Posted to general@hadoop.apache.org by Mike Anderson <mi...@mit.edu> on 2009/05/21 20:13:29 UTC

interface to HDFS

Hello, I'm working on a hadoop project where my data is comprised of many
HTML files (websites). One aspect of the project involves traditional
MapReduce analysis on the data set, but I would also like to use hadoop as a
sort of "cache server," i.e, having the ability to retrieve the HTML for a
website that I have already been to.

My question is this: what is the best way to interact with HDFS to make
simple existance queries and retrieve specific files for reading. Ideally I
would like to do this at an application level, (most likely written in
Ruby). So far I have explored the option of using one of the FUSE packages
to mount it in the userspace, but, I ran into quite a bit of difficulty
installing either of the two popular packages. My second option seems to be
Hive, but I haven't been able to find any bindings for Ruby or Python, etc.

Any suggestions or advice would be greatly appreciated!

Cheers,
Mike

Re: interface to HDFS

Posted by Amr Awadallah <aa...@cloudera.com>.

Mike,

webdav should work for you, see:

https://issues.apache.org/jira/browse/HADOOP-496
http://www.hadoop.iponweb.net/Home/hdfs-over-webdav/webdav-server

That said, note that HDFS is not optimized for handling lots of small 
files, it will store them fine, and diskspace will not be wasted, but 
the NameNode will not scale very well (the default block size is 64MB 
and HTML docs are way smaller than that). See this blog post for hints 
on how to work with many small files:

http://www.cloudera.com/blog/2009/02/02/the-small-files-problem/

Cheers,

-- amr

Mike Anderson wrote:
> Hello, I'm working on a hadoop project where my data is comprised of many
> HTML files (websites).
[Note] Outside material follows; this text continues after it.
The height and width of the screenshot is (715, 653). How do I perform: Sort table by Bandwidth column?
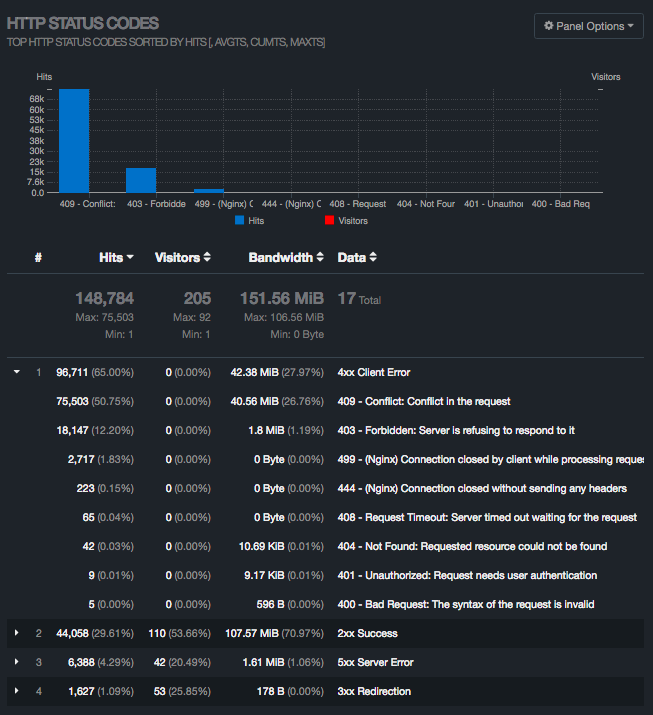coord(286,257)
One aspect of the project involves traditional
> MapReduce analysis on the data set, but I would also like to use hadoop as a
> sort of "cache server," i.e, having the ability to retrieve the HTML for a
> website that I have already been to.
>
> My question is this: what is the best way to interact with HDFS to make
> simple existance queries and retrieve specific files for reading. Ideally I
> would like to do this at an application level, (most likely written in
> Ruby). So far I have explored the option of using one of the FUSE packages
> to mount it in the userspace, but, I ran into quite a bit of difficulty
> installing either of the two popular packages. My second option seems to be
> Hive, but I haven't been able to find any bindings for Ruby or Python, etc.
>
> Any suggestions or advice would be greatly appreciated!
>
> Cheers,
> Mike
>
>